Excerto →
○ ○ ○ ○ ○

O Largo dos Monumentos, com o pelourinho, a Torre do Relógio e a Fonte Ameada

Num terreiro ao lado, passa-se pela Igreja da Misericórdia, no caminho ascendente para as ruínas do antigo castelo, a medieval Igreja de Nossa Senhora do Leite, um antigo depósito de água e a estátua de um santo em pose protetora. «Daqui vê-se bem a vila», diz José Henrique Sousa, licenciado em Ciências Farmacêuticas e gerente da Farmácia Portugal, lembrando uma das lendas que fazem parte do imaginário local. «Em tempos houve aqui um convento que foi atacado por mouros. Algumas freiras conseguiram fugir pelos montes, levando uma imagem de Nossa Senhora que esconderam sob uma grande lapa [laje] a uns quilómetros». Foi essa lenda que deu origem ao santuário de Nossa Senhora da Lapa (a cinco km de distância, mas já no concelho de Sernancelhe). Uma pastora muda terá encontrado a imagem 500 anos mais tarde, dando origem a um culto em 1498 e à criação de um grande santuário, o maior em Portugal até à construção de Fátima.

Este concelho rural do distrito da Guarda, com pouco mais de 5.000 habitantes, tem dez freguesias, todas habitadas, mas onde se lamenta a perda de população, como acontece em todo o Interior. Os jovens licenciam-se e não voltam. E enquanto as escolas primárias fechavam, foram abrindo lares de terceira idade para atender a uma população em que 38% tem mais de 65 anos, segundo o Censos 2021. Curiosamente, sustenta José Henrique, «as pessoas daqui são extremamente empreendedoras. Podemos referir muitas coisas boas no concelho, mas o melhor é mesmo a sua gente».


Altino Pinto, diretor do jornal Mais Aguiar da Beira, à esquerda, conversa com José Henrique Sousa

Na Barranha, com cerca de 40 habitantes, o cheiro a lenha sai do forno comunitário reativado que coze pão para os visitantes da Aldeias em Festa. «É o primeiro evento que reúne estas aldeias da região do Dão. O objetivo é reavivar tradições e juntar pessoas», conta Altino Pinto. O dinamizador da iniciativa, de 39 anos, é um caso raro. Estudou Comunicação Social em Coimbra e fez um mestrado em jornalismo, em Lisboa. Em 2015, depois de um período na Suíça, voltou à aldeia onde nasceu, convidado para coordenar um Contrato Local de Desenvolvimento Social, para dinamizar as atividades sociais e culturais.

É o diretor do único jornal do concelho, o Mais Aguiar da Beira, que fundou com um amigo em 2010, quando ainda vivia em Lisboa. Nunca perdeu a ligação às raízes e não se arrepende de ter dado um passo na direção contrária da corrente: «Já viram esta qualidade de vida?». Se houvesse mais oportunidades profissionais, Altino não tem dúvida de que os jovens voltariam. José Henrique Sousa partilha da mesma opinião. Na única farmácia da vila, comprada em 1976 pela mãe, Maria de São José (diretora técnica), orgulha-se de ter jovens licenciados que estão felizes com o regresso.

○ ○ ○ ○ ○

Detalhes da tarefa →
Copie do excerto acima o trecho entre "Altino Pinto, diretor" e "sociais e culturais.", ambos incluídos. As linhas seguintes não são necessárias.

Dados brutos →
○ ○ ○ ○ ○

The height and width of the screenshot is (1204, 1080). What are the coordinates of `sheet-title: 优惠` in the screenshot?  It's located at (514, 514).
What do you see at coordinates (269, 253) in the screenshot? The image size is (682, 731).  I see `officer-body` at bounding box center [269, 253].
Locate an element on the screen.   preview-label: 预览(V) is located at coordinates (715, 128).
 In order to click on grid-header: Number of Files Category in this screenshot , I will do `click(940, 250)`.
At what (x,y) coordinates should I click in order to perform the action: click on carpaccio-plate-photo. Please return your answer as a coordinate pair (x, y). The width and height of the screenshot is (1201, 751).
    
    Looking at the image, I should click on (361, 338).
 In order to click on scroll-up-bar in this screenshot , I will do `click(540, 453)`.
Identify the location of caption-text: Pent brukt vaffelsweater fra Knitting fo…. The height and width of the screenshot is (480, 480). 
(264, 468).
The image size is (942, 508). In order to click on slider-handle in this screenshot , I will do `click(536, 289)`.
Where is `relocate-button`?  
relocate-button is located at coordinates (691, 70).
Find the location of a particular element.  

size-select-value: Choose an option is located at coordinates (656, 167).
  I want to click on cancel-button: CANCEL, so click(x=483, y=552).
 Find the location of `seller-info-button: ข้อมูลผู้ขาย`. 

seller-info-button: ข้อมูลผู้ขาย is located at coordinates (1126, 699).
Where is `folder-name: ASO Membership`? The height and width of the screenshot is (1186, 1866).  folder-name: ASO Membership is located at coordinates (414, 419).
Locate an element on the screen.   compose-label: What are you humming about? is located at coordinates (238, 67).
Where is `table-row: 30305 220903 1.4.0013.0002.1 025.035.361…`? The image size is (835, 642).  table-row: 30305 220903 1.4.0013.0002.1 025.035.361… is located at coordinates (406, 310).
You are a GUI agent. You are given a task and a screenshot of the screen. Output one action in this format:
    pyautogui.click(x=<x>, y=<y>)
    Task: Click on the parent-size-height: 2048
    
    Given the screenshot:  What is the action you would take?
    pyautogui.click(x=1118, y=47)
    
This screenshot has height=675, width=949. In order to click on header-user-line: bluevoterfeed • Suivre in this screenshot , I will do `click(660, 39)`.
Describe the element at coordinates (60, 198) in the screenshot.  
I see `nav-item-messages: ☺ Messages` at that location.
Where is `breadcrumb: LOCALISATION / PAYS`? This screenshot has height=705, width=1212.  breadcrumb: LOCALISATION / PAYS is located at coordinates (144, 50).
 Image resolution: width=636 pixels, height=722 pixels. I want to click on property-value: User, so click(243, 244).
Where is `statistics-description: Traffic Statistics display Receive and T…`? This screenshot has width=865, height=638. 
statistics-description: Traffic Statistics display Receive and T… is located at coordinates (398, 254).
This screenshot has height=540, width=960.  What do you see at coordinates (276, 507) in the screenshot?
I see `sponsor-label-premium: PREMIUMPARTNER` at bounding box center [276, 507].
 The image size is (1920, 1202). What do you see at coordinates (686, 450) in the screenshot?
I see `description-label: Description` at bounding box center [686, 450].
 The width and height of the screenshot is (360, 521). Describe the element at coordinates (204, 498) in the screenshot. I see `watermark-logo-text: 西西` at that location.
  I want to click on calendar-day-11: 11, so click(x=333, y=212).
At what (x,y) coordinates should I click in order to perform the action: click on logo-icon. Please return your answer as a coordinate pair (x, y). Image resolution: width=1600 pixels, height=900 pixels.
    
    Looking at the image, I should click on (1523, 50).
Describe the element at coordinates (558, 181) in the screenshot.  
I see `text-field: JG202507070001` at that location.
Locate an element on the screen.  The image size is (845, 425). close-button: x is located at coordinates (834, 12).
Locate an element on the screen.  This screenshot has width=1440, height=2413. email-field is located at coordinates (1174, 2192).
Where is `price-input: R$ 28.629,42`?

○ ○ ○ ○ ○

Resultado do exercício →
Altino Pinto, diretor do jornal Mais Aguiar da Beira, à esquerda, conversa com José Henrique Sousa

Na Barranha, com cerca de 40 habitantes, o cheiro a lenha sai do forno comunitário reativado que coze pão para os visitantes da Aldeias em Festa. «É o primeiro evento que reúne estas aldeias da região do Dão. O objetivo é reavivar tradições e juntar pessoas», conta Altino Pinto. O dinamizador da iniciativa, de 39 anos, é um caso raro. Estudou Comunicação Social em Coimbra e fez um mestrado em jornalismo, em Lisboa. Em 2015, depois de um período na Suíça, voltou à aldeia onde nasceu, convidado para coordenar um Contrato Local de Desenvolvimento Social, para dinamizar as atividades sociais e culturais.